Software & Data Management
While the BEST-121 operates as a standalone benchtop instrument, its analog output interface (0–5 V DC proportional to log₁₀(R)) enables integration with third-party SCADA systems or PC-based acquisition platforms (e.g., LabVIEW, MATLAB). Raw resistance and current values are displayed in real time; no proprietary software is required for basic operation. For traceable reporting, users may manually record readings alongside environmental metadata (temperature: 10–40 °C; relative humidity: 40–70 % RH per GB/T 10580 pre-conditioning protocol). Calibration certificates—including uncertainty budgets referenced to NIM (National Institute of Metrology, China) standards—are provided with each unit shipment.
Applications
- Quality assurance of anti-static footwear: Verification of sole resistance within 5 × 10⁴ Ω to 1 × 10⁸ Ω (GB 4386-84) and conductive footwear ≤1.5 × 10⁵ Ω.

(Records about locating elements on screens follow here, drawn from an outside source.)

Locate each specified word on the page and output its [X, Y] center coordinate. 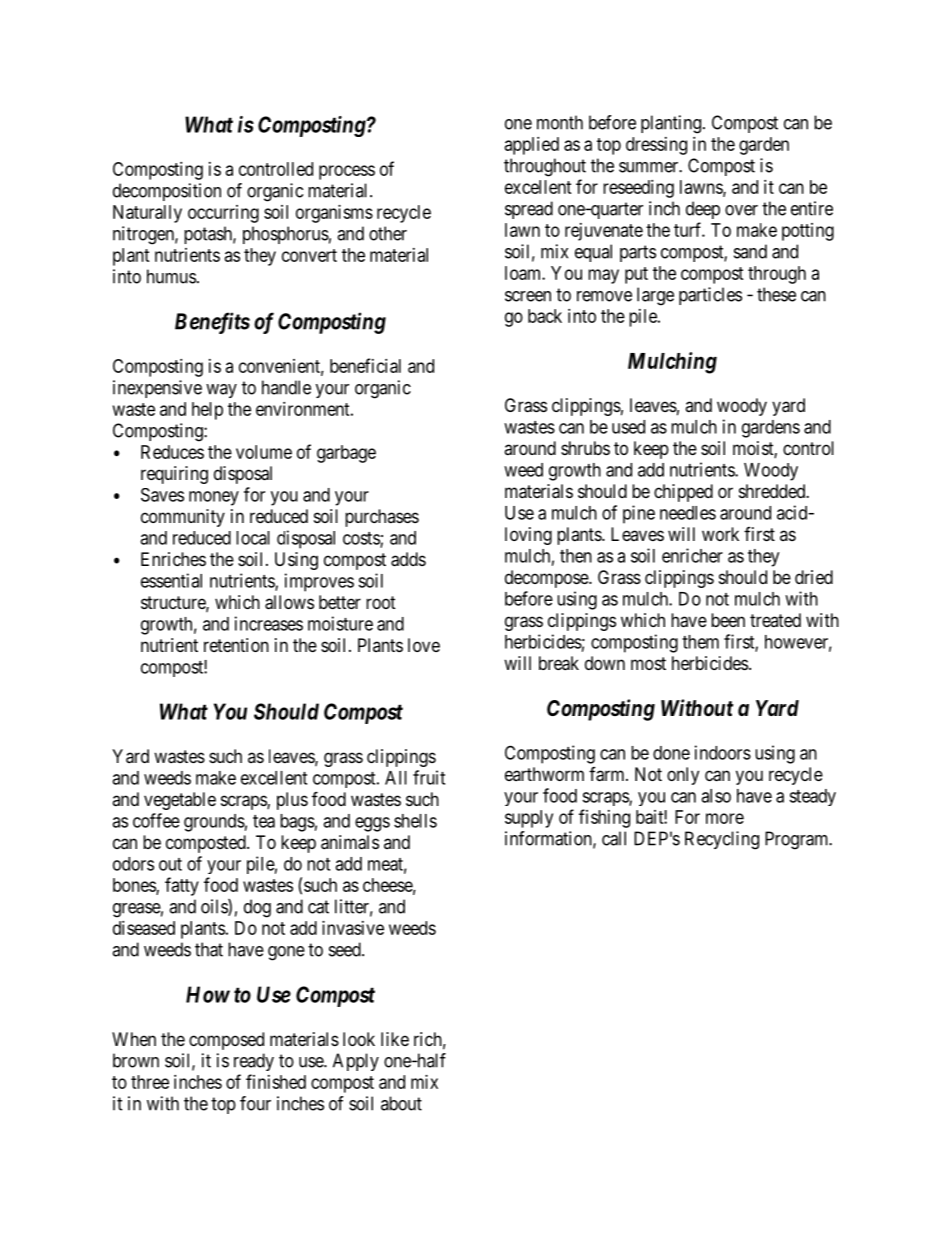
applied [532, 146]
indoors [723, 752]
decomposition [167, 192]
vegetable [180, 801]
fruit [429, 777]
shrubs [585, 448]
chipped [683, 493]
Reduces [172, 452]
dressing [656, 146]
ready [254, 1062]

- Volume resistivity screening of rubber formulations: Detection of ionic impurities or carbon-black dispersion anomalies affecting dielectric homogeneity.
- Surface resistivity mapping of ESD work surfaces: Validation of system resistance <1 × 10⁹ Ω per ANSI/ESD S20.20.
- Insulation integrity assessment of cable jacketing and transformer bushings: Quantification of aging-induced resistivity degradation.
- Research-grade characterization of novel dielectric nanocomposites: Correlation of filler loading (e.g., graphene, CNTs) with percolation threshold behavior.
FAQ
What is the recommended preconditioning protocol for rubber samples prior to testing?
Per GB/T 10580, specimens must be conditioned at 23 ± 2 °C and 50 ± 5 % RH for ≥48 h after vulcanization. Surface cleaning with isopropyl alcohol and lint-free wiping is mandatory before electrode placement.
Why does surface resistivity vary more than volume resistivity under ambient humidity changes?
Surface conduction is dominated by adsorbed moisture layers and ionic contaminants; volume conduction depends on bulk lattice defects and dopant concentration—making ρs inherently more sensitive to environmental fluctuations.
Can the BEST-121 measure resistivity of porous elastomers like sponge rubber?
Yes—provided the sample thickness exceeds electrode gap depth and surface contact is uniform. Use 100 V test voltage and 60 s electrification time to minimize capillary current artifacts.
Is three-electrode measurement mandatory for volume resistivity?
Yes—ASTM D257 mandates guard-ring configuration to exclude surface leakage paths. Two-electrode mode is only valid for qualitative screening of homogeneous, non-hygroscopic solids.
How often should calibration verification be performed?
Annual calibration against certified reference resistors (e.g., IET Labs SR104) is recommended. In-process verification using 1 × 10⁹ Ω and 1 × 10¹² Ω standards should occur before each test session.